§ **The problem**: Which lines of the data below contain "each"? Please show them all.

§ **Records for this task**:
◆ ◆ ◆ ◆ ◆

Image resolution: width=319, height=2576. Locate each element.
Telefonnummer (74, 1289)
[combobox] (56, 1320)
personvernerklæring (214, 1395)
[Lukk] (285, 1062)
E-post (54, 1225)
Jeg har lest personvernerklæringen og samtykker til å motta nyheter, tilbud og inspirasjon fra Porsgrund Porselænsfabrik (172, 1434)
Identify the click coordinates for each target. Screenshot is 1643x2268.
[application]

◆ ◆ ◆ ◆ ◆

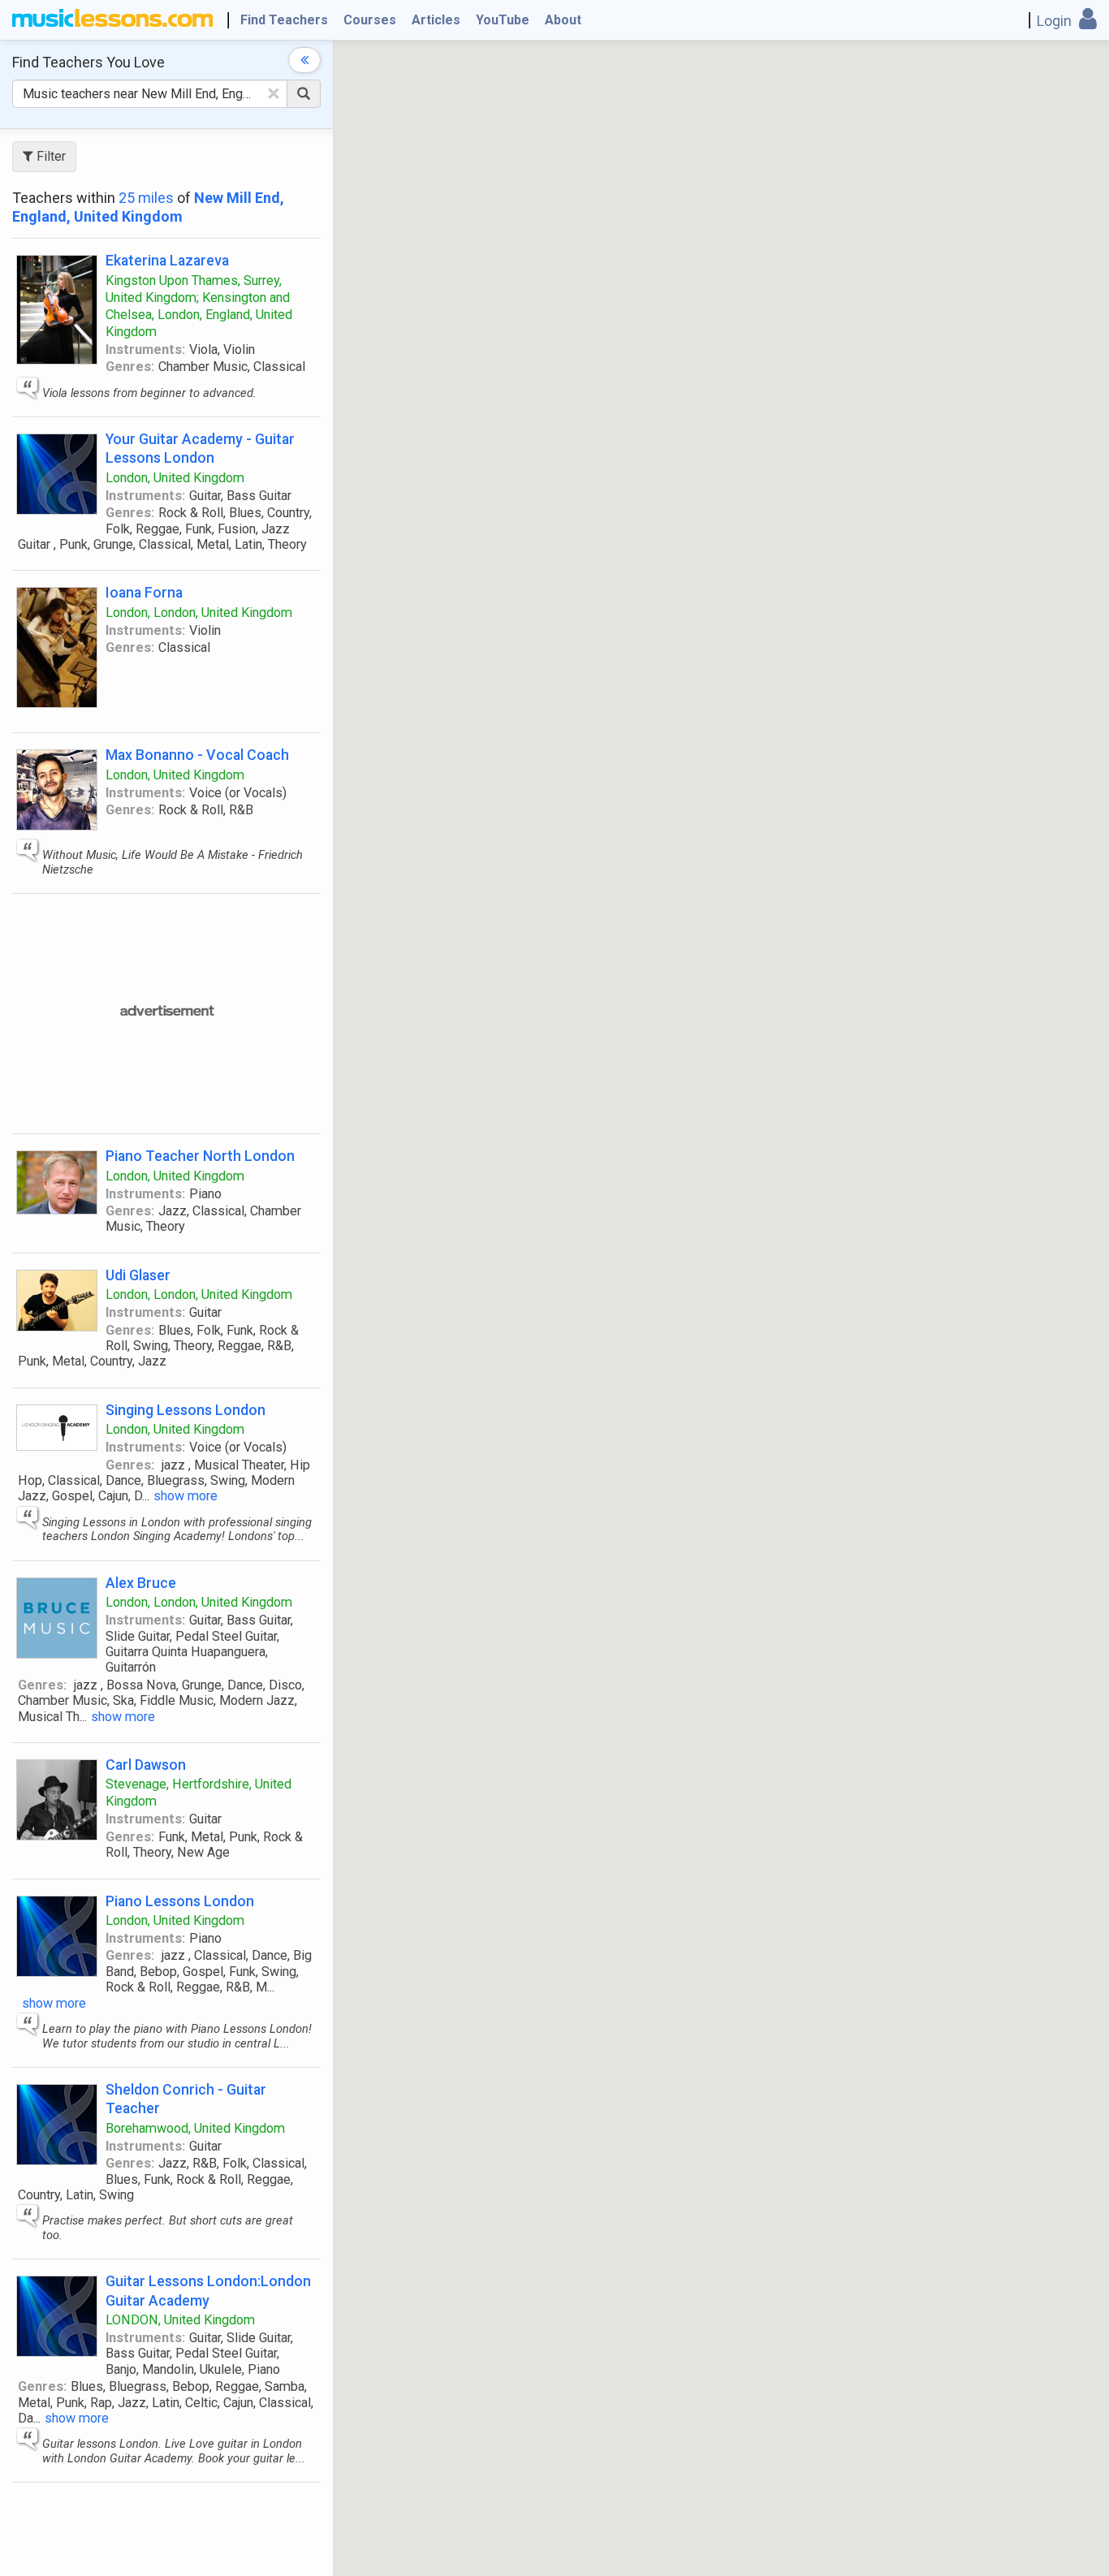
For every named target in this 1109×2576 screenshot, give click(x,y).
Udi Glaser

◆ ◆ ◆ ◆ ◆

§ **Solution to this exercise**:
Image resolution: width=319, height=2576. Locate each element.
Identify the click coordinates for each target. Screenshot is 1643x2268.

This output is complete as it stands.